Board tricked teachers into ending strike early?

The Lake-Lehman (PA) teachers union filed an unfair labor practice charge against the district because the school board and administration changed the calendar. By moving the last day of school ahead, the district violated collective bargaining law by leading the teachers to believe their strike had to end early, the Pennsylvania State Education Association alleges.

District officials say they opted to end school later and keep extra holiday days for better attendance, a crucial part of federal No Child Left Behind law. Students are more likely to skip school on days like the days after Thanksgiving and Christmas, district solicitor Charles Coslett said.

“When we were redeveloping the calendar, I listened to parents and I listened to students, and tried to have a minimum of inconvenience,” superintendent James McGovern said. “My decisions have nothing to do with (the teachers’) positions. I care about two things: the students and the families of the Lake-Lehman educational community.”

“‘Inconvenience’ translates into ‘non-attendance,’” Coslett said. “To label this as motivated by anti-union animus is beyond the pale.”

On Nov. 9, the same day teachers returned to the classroom, the district “unilaterally changed the last day of school from June 13 to June 27, 2008,” the teachers’ PSEA field representative John Holland stated.

Because of the rescheduling, the 19-day strike does not prevent Lake-Lehman from providing the state-mandated 180 days of instruction by the end of the scheduled school year, he said.
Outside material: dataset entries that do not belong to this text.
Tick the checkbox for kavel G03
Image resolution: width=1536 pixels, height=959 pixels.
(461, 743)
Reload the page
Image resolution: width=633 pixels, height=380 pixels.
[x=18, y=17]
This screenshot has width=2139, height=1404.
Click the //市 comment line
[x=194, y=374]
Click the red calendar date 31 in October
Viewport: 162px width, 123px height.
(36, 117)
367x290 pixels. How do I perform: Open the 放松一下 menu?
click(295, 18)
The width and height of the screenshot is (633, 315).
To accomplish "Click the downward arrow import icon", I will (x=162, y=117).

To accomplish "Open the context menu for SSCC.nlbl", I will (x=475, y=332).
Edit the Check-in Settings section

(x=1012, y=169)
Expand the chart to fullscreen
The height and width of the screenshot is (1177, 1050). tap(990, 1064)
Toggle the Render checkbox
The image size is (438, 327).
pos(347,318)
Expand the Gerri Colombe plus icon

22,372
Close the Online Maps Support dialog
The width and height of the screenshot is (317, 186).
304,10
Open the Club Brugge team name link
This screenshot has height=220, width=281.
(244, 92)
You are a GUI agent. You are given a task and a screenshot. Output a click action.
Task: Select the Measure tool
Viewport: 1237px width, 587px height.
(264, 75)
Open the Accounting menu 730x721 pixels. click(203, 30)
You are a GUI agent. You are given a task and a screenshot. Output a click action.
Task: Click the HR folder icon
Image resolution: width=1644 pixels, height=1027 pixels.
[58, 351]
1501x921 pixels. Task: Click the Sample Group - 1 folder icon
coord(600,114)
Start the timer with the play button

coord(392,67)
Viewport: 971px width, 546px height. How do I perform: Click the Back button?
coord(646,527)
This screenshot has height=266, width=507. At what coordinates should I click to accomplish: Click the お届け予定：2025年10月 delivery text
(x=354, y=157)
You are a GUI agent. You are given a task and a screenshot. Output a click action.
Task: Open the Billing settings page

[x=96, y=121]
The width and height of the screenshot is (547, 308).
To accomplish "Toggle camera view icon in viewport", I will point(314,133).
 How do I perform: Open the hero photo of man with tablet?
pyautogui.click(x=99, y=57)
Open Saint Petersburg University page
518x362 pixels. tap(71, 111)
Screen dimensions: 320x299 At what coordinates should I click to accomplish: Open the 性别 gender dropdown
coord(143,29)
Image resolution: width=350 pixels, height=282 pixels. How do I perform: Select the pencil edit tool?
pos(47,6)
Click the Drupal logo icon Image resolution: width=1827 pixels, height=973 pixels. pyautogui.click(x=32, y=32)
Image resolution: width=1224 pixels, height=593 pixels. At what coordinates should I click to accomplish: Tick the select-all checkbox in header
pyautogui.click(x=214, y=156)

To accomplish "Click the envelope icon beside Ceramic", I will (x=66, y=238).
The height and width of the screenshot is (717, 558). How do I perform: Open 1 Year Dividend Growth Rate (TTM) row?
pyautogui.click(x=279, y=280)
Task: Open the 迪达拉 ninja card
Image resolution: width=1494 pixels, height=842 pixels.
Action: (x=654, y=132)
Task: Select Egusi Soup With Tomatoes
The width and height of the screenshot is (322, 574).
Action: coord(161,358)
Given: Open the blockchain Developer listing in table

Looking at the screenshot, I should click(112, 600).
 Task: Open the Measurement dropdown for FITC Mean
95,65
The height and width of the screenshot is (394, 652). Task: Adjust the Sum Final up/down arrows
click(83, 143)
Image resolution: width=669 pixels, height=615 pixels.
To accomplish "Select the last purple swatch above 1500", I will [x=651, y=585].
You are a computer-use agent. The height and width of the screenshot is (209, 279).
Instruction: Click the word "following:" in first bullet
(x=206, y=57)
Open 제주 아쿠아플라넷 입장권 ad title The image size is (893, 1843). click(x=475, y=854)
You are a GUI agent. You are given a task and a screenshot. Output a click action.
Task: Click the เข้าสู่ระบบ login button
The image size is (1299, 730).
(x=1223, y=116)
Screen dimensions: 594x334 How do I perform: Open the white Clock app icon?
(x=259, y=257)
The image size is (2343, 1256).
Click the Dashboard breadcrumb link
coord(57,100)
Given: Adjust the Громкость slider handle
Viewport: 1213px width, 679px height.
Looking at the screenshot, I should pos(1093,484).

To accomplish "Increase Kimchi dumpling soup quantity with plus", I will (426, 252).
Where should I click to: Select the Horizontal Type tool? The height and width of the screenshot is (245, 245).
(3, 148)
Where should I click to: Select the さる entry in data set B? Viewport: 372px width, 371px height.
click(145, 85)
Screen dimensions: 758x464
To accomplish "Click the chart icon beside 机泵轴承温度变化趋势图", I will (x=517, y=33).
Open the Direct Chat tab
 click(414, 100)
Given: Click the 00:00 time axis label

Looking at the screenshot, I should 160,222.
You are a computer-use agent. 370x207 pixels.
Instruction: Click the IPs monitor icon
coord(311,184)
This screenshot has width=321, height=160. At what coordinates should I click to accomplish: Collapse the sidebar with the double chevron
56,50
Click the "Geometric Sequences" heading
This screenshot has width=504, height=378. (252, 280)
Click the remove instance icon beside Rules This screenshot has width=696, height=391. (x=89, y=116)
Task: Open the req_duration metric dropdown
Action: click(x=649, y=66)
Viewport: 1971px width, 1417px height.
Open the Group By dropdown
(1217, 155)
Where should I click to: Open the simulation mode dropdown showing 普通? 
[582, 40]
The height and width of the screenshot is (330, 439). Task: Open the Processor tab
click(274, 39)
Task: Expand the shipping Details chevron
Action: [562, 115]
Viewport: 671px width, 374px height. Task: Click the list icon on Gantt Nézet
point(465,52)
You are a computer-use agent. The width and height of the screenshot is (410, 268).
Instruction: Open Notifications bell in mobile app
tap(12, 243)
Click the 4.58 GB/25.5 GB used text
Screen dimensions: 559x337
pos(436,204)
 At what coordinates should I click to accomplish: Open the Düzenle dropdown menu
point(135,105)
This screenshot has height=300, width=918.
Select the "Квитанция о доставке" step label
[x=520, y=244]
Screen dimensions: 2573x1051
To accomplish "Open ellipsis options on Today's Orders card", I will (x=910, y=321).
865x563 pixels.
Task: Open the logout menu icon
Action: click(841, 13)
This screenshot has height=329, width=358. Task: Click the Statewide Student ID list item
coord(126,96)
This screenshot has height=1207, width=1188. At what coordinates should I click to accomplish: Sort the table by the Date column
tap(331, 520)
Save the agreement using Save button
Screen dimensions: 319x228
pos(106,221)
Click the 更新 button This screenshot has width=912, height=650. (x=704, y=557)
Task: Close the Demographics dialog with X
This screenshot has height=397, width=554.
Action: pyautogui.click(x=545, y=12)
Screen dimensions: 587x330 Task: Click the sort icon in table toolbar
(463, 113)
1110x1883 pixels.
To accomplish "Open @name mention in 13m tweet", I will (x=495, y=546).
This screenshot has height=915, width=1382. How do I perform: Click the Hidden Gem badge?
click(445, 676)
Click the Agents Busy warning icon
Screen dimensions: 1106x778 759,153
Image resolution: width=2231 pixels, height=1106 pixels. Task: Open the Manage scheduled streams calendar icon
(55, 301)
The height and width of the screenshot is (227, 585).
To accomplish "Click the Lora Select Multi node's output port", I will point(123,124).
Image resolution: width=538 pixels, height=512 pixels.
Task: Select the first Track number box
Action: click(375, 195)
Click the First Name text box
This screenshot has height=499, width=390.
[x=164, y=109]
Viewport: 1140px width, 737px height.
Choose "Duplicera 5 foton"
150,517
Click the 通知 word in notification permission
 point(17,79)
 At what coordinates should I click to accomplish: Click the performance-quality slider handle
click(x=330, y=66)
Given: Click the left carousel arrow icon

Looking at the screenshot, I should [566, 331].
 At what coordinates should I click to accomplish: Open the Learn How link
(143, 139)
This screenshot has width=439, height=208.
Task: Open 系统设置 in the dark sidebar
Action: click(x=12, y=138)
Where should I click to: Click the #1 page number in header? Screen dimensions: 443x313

Based on the calendar approved by the board before classes started, the Pennsylvania Department of Education determined the strike could last through Nov. 8 to get the 180 days in by June 15, or by Nov. 26 to get them in by June 30, the absolute deadline.

At the time the teachers called the strike, the school calendar set the last day at June 13. Changing the end date means the strike could have continued for two weeks, Holland said.

If a strike lasts up to the state’s critical date, both parties enter mandatory, non-binding arbitration. The union believes the calendar change cancels it, however, because the teachers purposely stayed on the picket lines to what they thought was the required date to start the arbitration, Holland said.

Strikes aren’t allowed during arbitration. But if it hasn’t kicked in, teachers can resume their strike, Holland said.